Collecting basic statistical data does not only serve as a foundation for developing corresponding concepts and plans for building construction, the data on building age is also of great historical value, as it traces the city’s development over the past centuries.
Furthermore, the age of building serves as an indicator of urban development for the respective building regulations, the use of buildings, building materials and construction law, as it reflects the influence of all these factors.
Thus far, academia has seen different approaches of using building age as an important feature of construction eras for developing a building stock categorization for versatile use. The research findings on “Deutsche Gebäudetypologie” (German Building Typology, Loga, T. et al.) are particularly comprehensive.

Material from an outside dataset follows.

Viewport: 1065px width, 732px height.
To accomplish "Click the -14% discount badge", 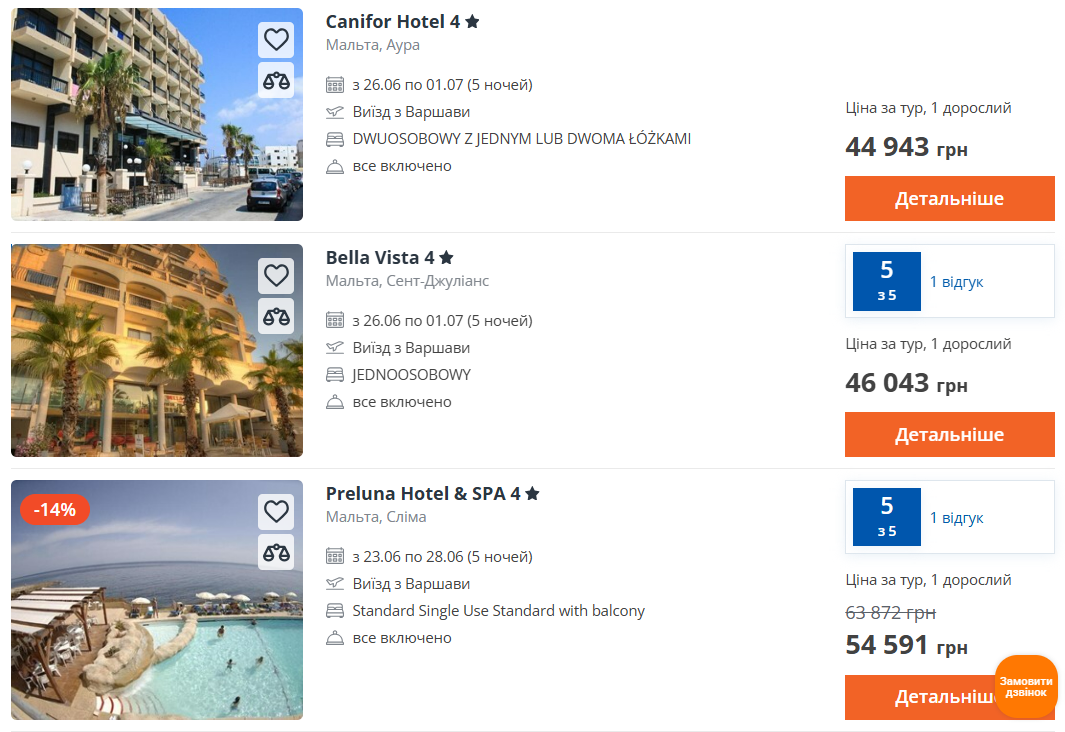I will [55, 510].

They divide the German building stock into so-called construction eras or building age groups using different sources. To meet the purpose of developing this classification, the energy qualities of a building, which change during the development of construction based on amendments and adjustments made to building regulations relevant to heating, formed a central criterion for distinction. This resulted in 11 building age groups of different periods that cannot be used directly for other reporting purposes (Loga, T. et al. 2011).
Regarding the settlement and construction history of Berlin, the overview of the development of the urban settlement of the city as an accompanying commentary on the Environmental Atlas Maps “Urban Structure” (06.07) / “Urban Structure – Differentiated Area Types” (06.08) (SenStadtUm 2016) should be mentioned here in addition. The time of origin also served as an important criterion in the categorization of the 52 area types included in the use maps.
The information on the development and construction history of the 52 area types is inevitably rather broad and usually spans several decades.
As part of the feasibility study “Climate-Neutral Berlin 2050” (PIK et al. 2014), both the urban structure types and building age groups were differentiated and evaluated in terms of their attainable CO2 reduction potential.
A first comprehensive representation, however, limited to an area defined as the “inner city” of about 160 km2 and divided into so-called building periods of different time periods, was last presented by Aust (1994) in 1992/1993. It is an updated record from 1989, which was part of the publication “Städtebauliche Entwicklung Berlins seit 1650 in Karten” (Development of the urban structure of Berlin since 1650 in maps, SenStadtUm 1992). The Geoportal Berlin contains scans of building ages 1992/1993 accompanied by further historical maps of sub-areas “Berlin um…” (Berlin around…).
The present georeferenced map complements and updates these representations with a comprehensive record of the residential building stock until 2015. Hence, the building age groups also contribute to the history of the city and assist in the interpretation of the development phases of Berlin’s residential construction.